**Objective:**
Please rewrite the material below, everything from the line containing "Given: Open the Snapshot tab" down to the line containing "(x=806, y=21)", both included, as a Markdown table with the columns Row and Line. Give each line its own numbered row, and leave out blank lines.

[Dataset entries]
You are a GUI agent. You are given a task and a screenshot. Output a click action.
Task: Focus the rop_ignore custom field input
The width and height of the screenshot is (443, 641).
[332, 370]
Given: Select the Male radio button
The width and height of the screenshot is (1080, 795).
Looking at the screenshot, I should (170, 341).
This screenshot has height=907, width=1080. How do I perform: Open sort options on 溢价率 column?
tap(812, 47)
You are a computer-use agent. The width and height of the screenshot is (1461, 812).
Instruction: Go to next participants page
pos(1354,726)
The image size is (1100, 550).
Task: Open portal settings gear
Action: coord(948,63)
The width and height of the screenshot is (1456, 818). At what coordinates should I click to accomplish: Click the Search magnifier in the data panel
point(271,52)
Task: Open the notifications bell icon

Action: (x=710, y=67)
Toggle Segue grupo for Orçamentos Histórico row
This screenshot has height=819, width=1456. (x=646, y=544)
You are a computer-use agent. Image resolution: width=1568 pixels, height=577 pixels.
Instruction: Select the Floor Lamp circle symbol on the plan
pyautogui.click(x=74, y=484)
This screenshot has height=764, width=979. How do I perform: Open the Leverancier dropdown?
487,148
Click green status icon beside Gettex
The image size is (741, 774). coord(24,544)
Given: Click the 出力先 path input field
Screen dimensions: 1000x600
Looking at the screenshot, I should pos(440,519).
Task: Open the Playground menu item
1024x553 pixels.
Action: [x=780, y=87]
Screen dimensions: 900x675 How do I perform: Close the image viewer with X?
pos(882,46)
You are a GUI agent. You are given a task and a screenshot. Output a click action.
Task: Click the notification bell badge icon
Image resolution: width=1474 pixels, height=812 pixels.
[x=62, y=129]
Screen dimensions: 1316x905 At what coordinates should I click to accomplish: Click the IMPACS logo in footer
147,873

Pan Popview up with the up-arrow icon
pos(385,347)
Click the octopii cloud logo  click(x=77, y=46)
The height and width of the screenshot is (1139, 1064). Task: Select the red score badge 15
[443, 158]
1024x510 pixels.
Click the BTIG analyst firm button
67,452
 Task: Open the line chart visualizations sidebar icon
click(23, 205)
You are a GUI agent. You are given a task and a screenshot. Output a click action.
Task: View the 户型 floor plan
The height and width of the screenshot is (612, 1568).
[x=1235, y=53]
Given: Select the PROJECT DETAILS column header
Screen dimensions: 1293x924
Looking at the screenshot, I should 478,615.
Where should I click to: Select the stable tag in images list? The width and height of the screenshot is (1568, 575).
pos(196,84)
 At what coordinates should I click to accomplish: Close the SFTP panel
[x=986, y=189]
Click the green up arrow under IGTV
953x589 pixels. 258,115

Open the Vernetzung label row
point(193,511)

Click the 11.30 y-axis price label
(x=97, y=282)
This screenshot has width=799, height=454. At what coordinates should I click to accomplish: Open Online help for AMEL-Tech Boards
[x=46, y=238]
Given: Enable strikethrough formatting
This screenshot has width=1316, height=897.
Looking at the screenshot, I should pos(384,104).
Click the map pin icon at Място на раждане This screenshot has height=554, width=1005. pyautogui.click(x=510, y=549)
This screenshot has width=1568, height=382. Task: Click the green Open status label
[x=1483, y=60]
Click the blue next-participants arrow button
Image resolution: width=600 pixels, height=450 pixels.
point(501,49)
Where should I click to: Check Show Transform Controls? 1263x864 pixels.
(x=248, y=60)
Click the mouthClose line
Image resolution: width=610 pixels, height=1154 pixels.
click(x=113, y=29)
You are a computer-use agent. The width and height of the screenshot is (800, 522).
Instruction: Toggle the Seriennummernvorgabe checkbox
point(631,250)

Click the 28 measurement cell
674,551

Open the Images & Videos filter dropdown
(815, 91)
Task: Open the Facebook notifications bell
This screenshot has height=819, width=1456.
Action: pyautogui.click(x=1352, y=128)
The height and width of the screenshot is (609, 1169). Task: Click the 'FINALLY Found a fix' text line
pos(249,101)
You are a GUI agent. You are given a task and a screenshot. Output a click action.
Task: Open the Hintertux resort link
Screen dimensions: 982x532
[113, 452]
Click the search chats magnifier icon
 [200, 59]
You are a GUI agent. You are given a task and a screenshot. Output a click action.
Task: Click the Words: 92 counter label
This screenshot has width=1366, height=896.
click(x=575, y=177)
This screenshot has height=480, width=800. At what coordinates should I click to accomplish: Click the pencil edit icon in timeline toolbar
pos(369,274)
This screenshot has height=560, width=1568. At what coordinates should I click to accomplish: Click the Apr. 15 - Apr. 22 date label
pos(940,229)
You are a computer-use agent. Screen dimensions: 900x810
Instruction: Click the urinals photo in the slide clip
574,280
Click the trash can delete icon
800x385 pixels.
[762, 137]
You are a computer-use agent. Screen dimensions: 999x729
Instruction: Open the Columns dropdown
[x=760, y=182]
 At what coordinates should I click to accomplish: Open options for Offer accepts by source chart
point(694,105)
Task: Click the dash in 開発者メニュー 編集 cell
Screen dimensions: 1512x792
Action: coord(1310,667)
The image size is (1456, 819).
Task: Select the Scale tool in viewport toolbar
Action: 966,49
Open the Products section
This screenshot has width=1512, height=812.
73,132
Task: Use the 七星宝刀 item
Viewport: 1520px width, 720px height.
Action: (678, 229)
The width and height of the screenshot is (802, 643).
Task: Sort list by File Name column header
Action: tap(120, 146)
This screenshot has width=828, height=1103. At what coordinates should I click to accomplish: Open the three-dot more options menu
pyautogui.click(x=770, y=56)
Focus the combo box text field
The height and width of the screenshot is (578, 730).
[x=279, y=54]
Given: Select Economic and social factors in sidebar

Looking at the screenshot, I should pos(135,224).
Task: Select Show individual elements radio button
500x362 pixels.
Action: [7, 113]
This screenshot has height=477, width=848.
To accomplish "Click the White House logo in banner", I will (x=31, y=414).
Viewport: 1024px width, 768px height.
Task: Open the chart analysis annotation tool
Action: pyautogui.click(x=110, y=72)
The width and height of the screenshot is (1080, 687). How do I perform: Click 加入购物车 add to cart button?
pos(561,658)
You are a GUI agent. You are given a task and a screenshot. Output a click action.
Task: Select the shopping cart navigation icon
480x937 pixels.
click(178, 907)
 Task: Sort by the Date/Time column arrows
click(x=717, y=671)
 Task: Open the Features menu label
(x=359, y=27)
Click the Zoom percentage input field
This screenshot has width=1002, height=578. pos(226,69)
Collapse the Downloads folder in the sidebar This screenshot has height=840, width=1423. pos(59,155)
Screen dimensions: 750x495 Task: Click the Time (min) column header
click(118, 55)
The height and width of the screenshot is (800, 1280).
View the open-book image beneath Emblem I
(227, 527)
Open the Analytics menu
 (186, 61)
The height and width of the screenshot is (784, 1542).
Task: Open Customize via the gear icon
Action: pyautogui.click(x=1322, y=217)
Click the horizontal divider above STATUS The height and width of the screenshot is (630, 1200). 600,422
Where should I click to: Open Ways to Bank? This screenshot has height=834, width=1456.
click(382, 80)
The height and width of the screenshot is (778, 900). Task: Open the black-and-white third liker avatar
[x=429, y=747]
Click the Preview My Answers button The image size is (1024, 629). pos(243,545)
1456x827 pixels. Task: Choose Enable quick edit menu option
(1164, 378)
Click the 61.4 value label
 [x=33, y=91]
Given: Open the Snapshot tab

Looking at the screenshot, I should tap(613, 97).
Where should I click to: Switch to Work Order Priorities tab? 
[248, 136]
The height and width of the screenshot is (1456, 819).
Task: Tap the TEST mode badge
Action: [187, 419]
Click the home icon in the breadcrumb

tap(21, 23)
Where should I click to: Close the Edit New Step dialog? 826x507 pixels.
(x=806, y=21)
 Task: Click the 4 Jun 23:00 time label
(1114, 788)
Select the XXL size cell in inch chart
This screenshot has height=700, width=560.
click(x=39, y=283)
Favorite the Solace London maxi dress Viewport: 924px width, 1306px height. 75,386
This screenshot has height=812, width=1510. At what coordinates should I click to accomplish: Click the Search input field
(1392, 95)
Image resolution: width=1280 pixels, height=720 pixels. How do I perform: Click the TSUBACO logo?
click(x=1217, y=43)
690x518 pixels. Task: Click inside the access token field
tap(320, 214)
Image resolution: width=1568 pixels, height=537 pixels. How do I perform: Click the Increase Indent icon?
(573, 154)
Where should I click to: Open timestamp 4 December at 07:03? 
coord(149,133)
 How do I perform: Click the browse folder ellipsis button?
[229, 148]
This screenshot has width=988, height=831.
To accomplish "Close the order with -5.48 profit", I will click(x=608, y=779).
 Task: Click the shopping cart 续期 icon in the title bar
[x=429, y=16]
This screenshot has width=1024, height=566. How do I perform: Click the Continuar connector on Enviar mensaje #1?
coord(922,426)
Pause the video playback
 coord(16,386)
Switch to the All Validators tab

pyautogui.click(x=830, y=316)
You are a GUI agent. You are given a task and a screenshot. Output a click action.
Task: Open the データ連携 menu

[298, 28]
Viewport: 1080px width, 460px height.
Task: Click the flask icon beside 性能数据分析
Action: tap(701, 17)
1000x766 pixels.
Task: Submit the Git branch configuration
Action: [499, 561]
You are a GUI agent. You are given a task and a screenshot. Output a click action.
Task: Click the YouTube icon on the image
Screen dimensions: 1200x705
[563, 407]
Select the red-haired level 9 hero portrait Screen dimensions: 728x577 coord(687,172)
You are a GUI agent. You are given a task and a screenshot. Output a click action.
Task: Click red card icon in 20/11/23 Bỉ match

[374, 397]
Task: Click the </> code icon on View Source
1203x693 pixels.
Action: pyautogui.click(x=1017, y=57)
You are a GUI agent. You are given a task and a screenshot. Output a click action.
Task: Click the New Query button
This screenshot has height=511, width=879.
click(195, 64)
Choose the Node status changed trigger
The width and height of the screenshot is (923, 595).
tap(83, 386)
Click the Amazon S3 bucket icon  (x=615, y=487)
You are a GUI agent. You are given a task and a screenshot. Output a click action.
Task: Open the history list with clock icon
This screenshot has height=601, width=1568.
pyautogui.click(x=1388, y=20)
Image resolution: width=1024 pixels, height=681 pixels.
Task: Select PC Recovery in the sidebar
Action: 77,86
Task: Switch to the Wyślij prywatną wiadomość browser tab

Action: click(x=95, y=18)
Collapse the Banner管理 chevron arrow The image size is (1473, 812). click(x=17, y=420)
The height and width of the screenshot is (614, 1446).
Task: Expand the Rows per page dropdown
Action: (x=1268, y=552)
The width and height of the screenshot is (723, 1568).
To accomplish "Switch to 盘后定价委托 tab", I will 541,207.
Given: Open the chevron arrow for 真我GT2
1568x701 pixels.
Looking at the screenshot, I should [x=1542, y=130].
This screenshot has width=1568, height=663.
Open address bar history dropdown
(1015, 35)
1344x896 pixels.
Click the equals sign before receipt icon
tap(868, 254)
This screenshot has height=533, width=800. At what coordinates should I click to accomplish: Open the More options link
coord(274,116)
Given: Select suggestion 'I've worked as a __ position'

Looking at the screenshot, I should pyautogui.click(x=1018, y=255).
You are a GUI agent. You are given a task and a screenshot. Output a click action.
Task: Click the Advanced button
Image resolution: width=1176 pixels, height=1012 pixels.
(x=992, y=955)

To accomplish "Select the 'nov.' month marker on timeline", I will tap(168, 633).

**The completed task:**
| Row | Line |
|---|---|
| 1 | Given: Open the Snapshot tab |
| 2 | Looking at the screenshot, I should tap(613, 97). |
| 3 | Where should I click to: Switch to Work Order Priorities tab?  |
| 4 | [248, 136] |
| 5 | The height and width of the screenshot is (1456, 819). |
| 6 | Task: Tap the TEST mode badge |
| 7 | Action: [187, 419] |
| 8 | Click the home icon in the breadcrumb |
| 9 | tap(21, 23) |
| 10 | Where should I click to: Close the Edit New Step dialog? 826x507 pixels. |
| 11 | (x=806, y=21) |